On 2014/4/16 11:33, Kay Sievers wrote:
> On Tue, Apr 15, 2014 at 7:48 PM, Li Zefan <lizefan@...wei.com> wrote:
>> On 2014/4/15 5:44, Tejun Heo wrote:
>>> cgroup users often need a way to determine when a cgroup's
>>> subhierarchy becomes empty so that it can be cleaned up.  cgroup
>>> currently provides release_agent for it; unfortunately, this mechanism
>>> is riddled with issues.
>>>
>>> * It delivers events by forking and execing a userland binary
>>>   specified as the release_agent.  This is a long deprecated method of
>>>   notification delivery.  It's extremely heavy, slow and cumbersome to
>>>   integrate with larger infrastructure.
>>>
>>> * There is single monitoring point at the root.  There's no way to
>>>   delegate management of subtree.
>>>
>>> * The event isn't recursive.  It triggers when a cgroup doesn't have
>>>   any tasks or child cgroups.  Events for internal nodes trigger only
>>>   after all children are removed.  This again makes it impossible to
>>>   delegate management of subtree.
>>>
>>> * Events are filtered from the kernel side.  "notify_on_release" file
>>>   is used to subscribe to or suppress release event.  This is
>>>   unnecessarily complicated and probably done this way because event
>>>   delivery itself was expensive.
>>>
>>> This patch implements interface file "cgroup.subtree_populated" which
>>> can be used to monitor whether the cgroup's subhierarchy has tasks in
>>> it or not.  Its value is 0 if there is no task in the cgroup and its
>>> descendants; otherwise, 1, and kernfs_notify() notificaiton is
>>> triggers when the value changes, which can be monitored through poll
>>> and [di]notify.
>>>
>>
>> For the old notification mechanism, the path of the cgroup that becomes
>> empty will be passed to the user specified release agent.

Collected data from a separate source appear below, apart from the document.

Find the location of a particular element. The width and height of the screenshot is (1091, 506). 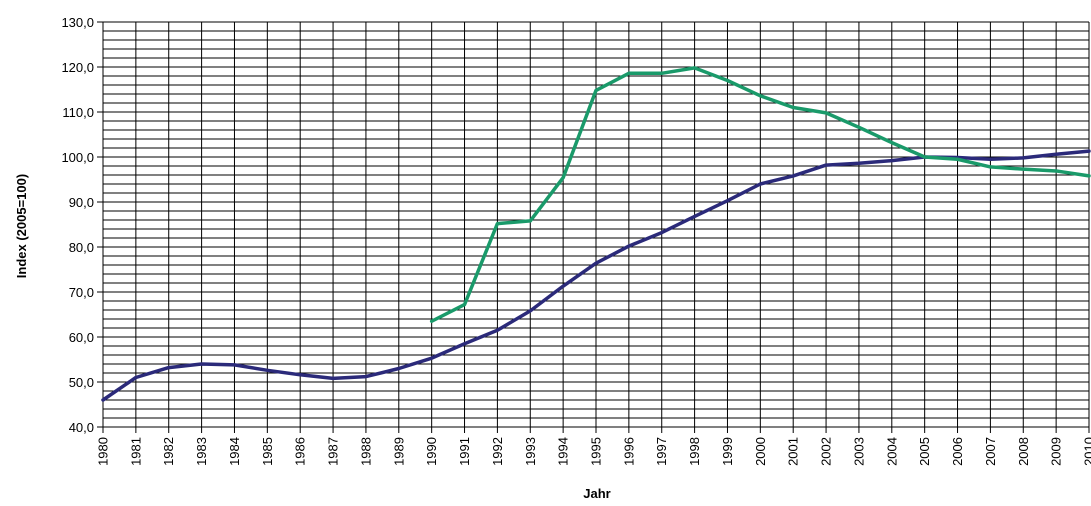

y-tick-label: 50,0 is located at coordinates (82, 382). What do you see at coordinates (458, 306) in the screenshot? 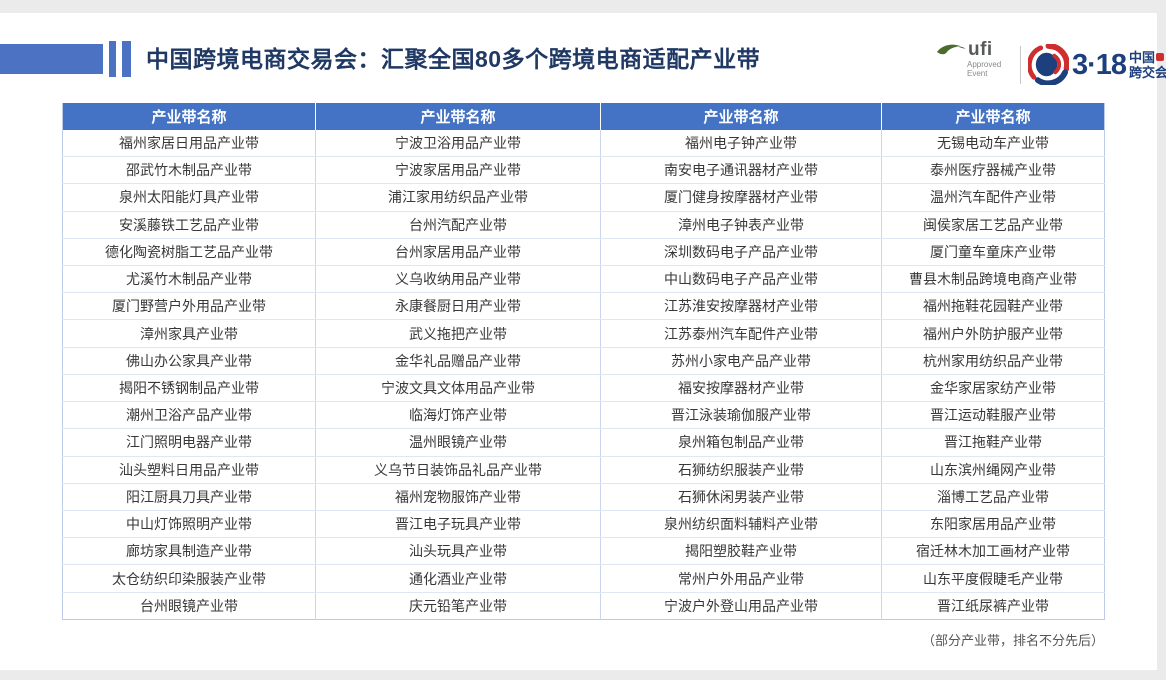
I see `industry-belt-cell: 永康餐厨日用产业带` at bounding box center [458, 306].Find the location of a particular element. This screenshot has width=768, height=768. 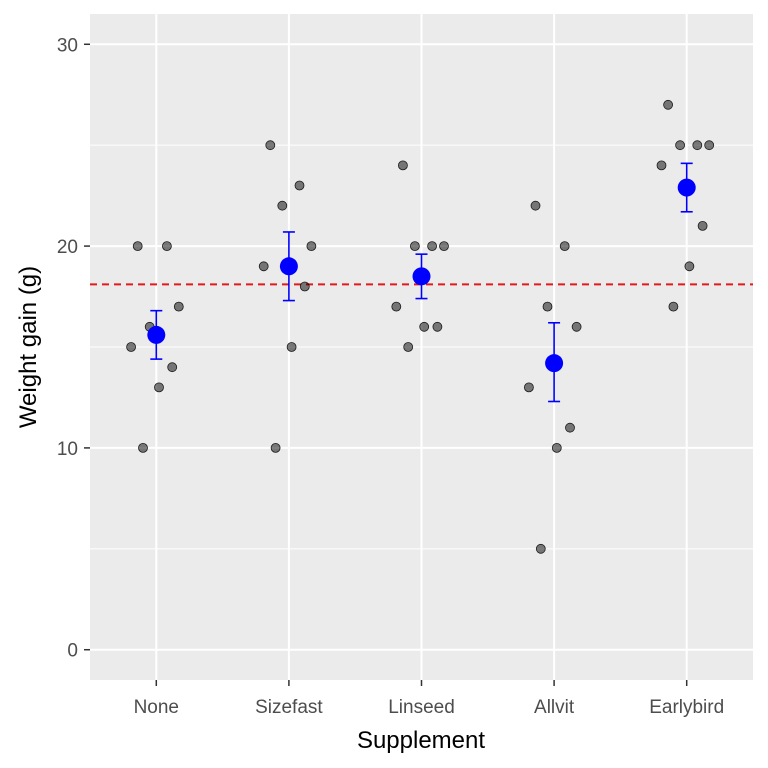

y-axis-title: Weight gain (g) is located at coordinates (28, 347).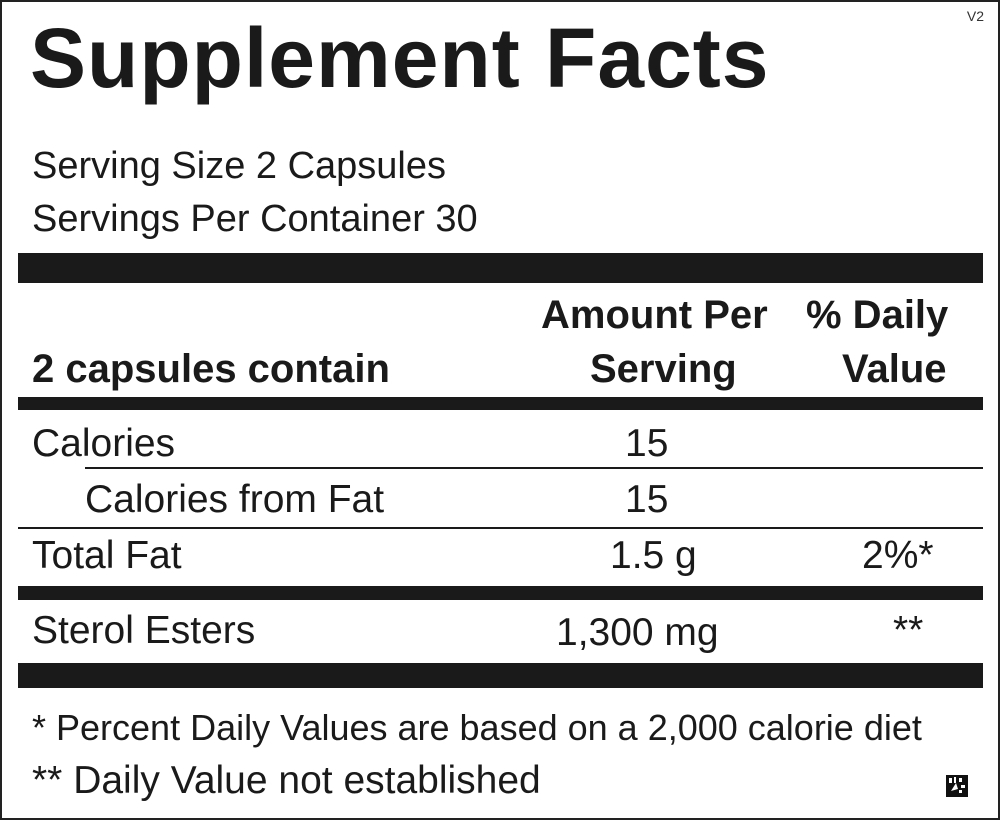 This screenshot has height=820, width=1000. What do you see at coordinates (400, 58) in the screenshot?
I see `label-title: Supplement Facts` at bounding box center [400, 58].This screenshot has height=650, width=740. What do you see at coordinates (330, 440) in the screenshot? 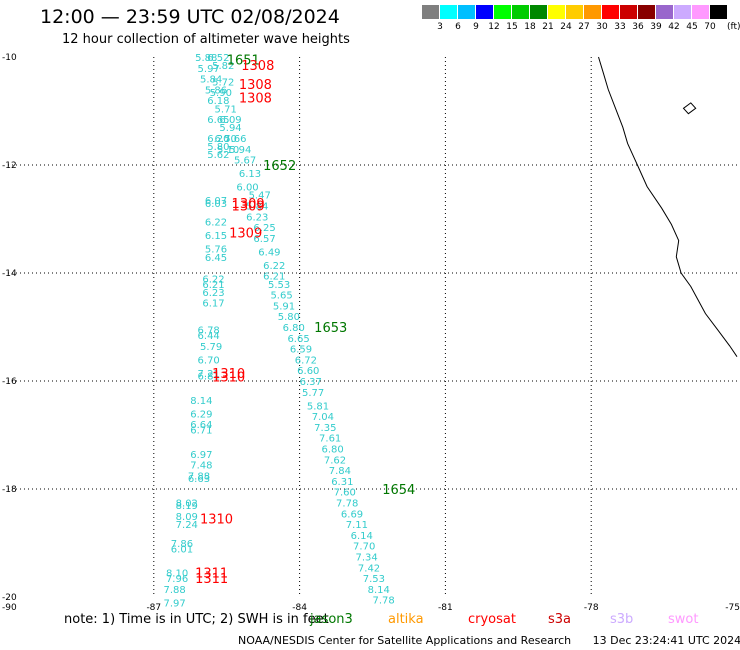
I see `wave-height-value: 7.61` at bounding box center [330, 440].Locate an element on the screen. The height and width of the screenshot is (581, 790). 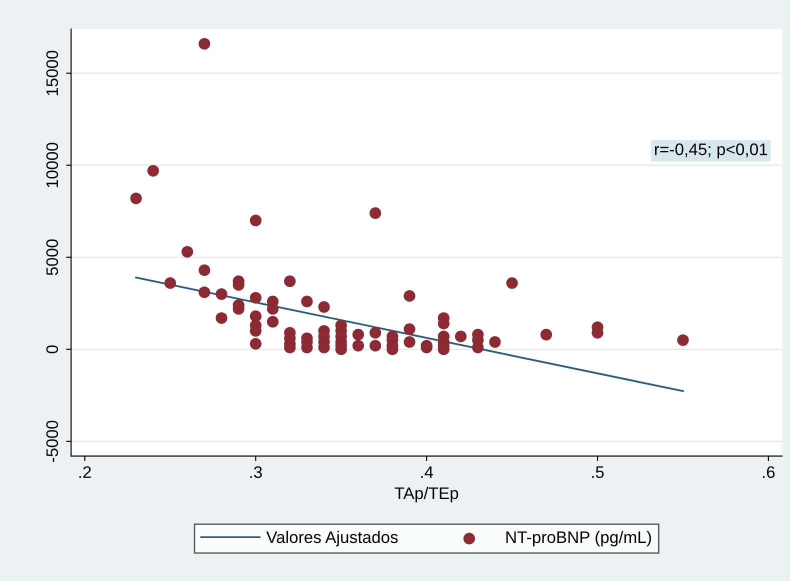
y-tick-label: 10000 is located at coordinates (52, 165).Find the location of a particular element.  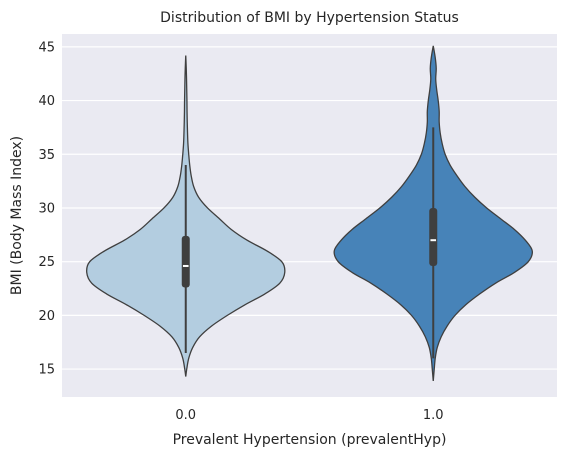

y-tick-label: 30 is located at coordinates (46, 208).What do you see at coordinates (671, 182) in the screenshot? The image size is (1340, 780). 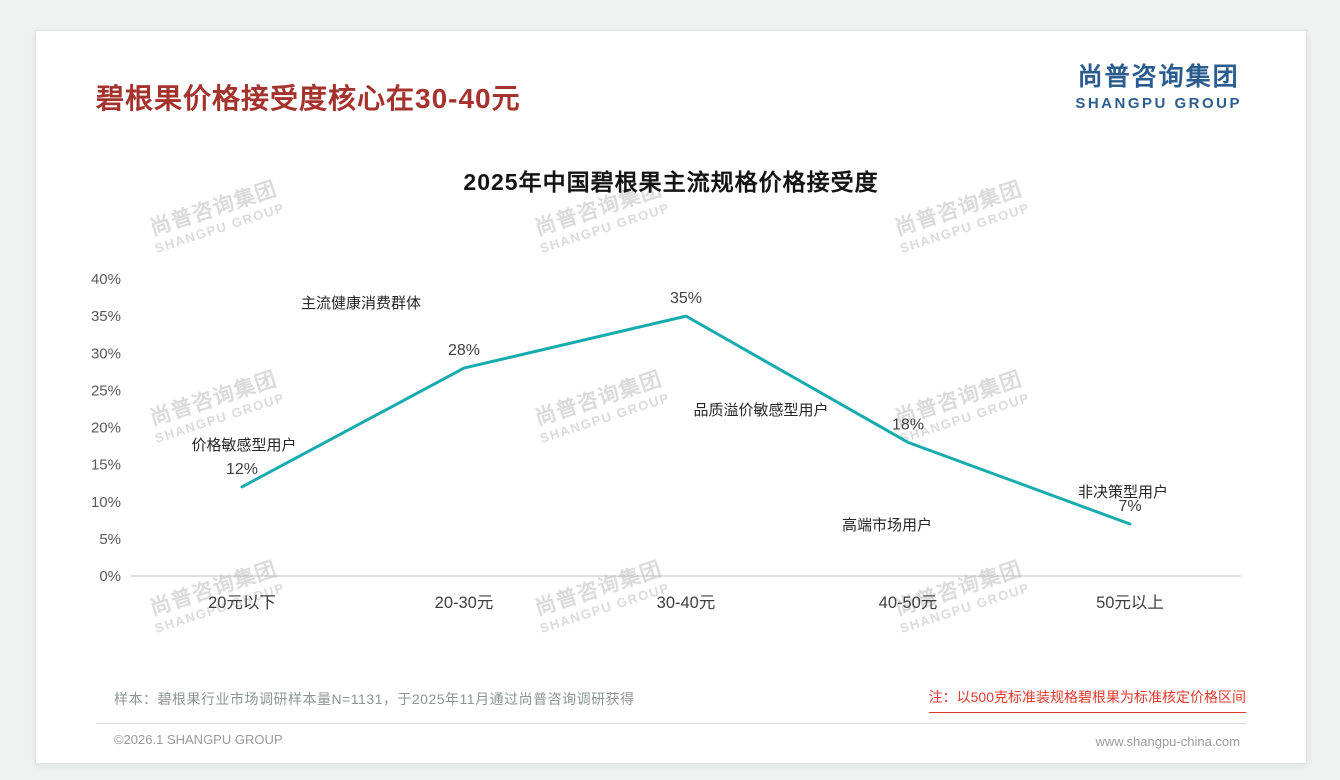 I see `chart-title: 2025年中国碧根果主流规格价格接受度` at bounding box center [671, 182].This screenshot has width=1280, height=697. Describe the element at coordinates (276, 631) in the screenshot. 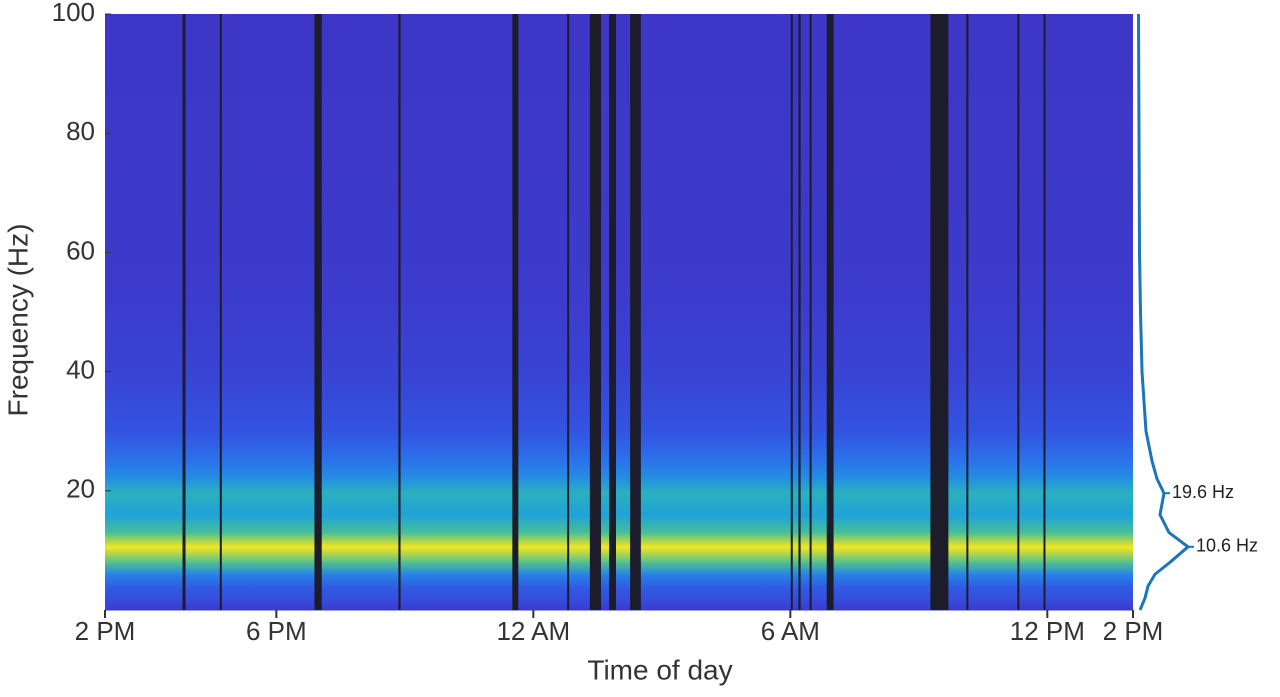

Like this:
>>
>> # cat /sbin/cpuset_release_agent
>> #!/bin/sh
>> rmdir /dev/cpuset/$1
>>
>> How do we achieve this using inotify?
>>
>> - monitor all the cgroups, or
>> - monitor all the leaf cgroups, and travel cgrp->parent to delete all
>>   empty cgroups.
>> - monitor root cgroup only, and travel the whole hierarchy to find
>>   empy cgroups when it gets an fs event.
>>
>> Seems none of them is scalible.
> 
> The manager would add all cgroups as watches to one inotify file
> descriptor, it should not be problem to do that.
> 

Never use inotify. Thanks for explanation, so I think inotify can scale
to thounsands of cgroups after I googled a bit.